Service of Medical Biochemistry, Department of Medical Biology, CHU de Québec - Université Laval, Quebec, Canada; Department of Molecular Biology, Medical Biochemistry, and Pathology, Faculty of Medicine, Université Laval, Quebec, Canada; Human and Molecular Genetics Research Unit, Research Center, CHU de Québec, Quebec, Canada; PEGASUS, Quebec, Canada.
Objectives: Non-invasive prenatal aneuploidy testing (NIPT) by next-generation sequencing of circulating cell-free DNA in maternal plasma relies on chromosomal ratio (chr) measurements to detect aneuploid values that depart from euploid ratios. Diagnostic performances are known to depend on the fraction of fetal DNA (FF) present in maternal plasma, although how this translates into specific quantitative changes in specificity/positive predictive values and which other variables might also be important is not well understood.
Design & Methods: To explore this issue, theoretical relationships between FF and various measures of diagnostic performances were assessed for a range of parameter values. Empirical data from three NIPT assays were then used to validate theoretical calculations.
Results: For a given positivity threshold, dramatic changes in specificity and positive predictive values (PPV) as a function of both FF and the coefficient of variation (CV) of the chr measurement were observed.
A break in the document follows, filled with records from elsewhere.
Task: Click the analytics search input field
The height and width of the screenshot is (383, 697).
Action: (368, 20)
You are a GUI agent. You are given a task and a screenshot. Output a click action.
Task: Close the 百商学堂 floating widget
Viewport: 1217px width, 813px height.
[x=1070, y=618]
Theoretically predicted and observed chr z-scores agreed closely, confirming the determinant impact of small changes in both FF and chr CV.
Conclusions: Evaluation of NIPT assay performances therefore requires knowledge of the FF distribution in the population in which the test is intended to be used and, in particular, of the precise value of the assay chr CV for each chromosome or genomic region of interest. Laboratories offering NIPT testing should carefully measure these parameters to ensure test reliability and clinical usefulness in interpreting individual patients' results.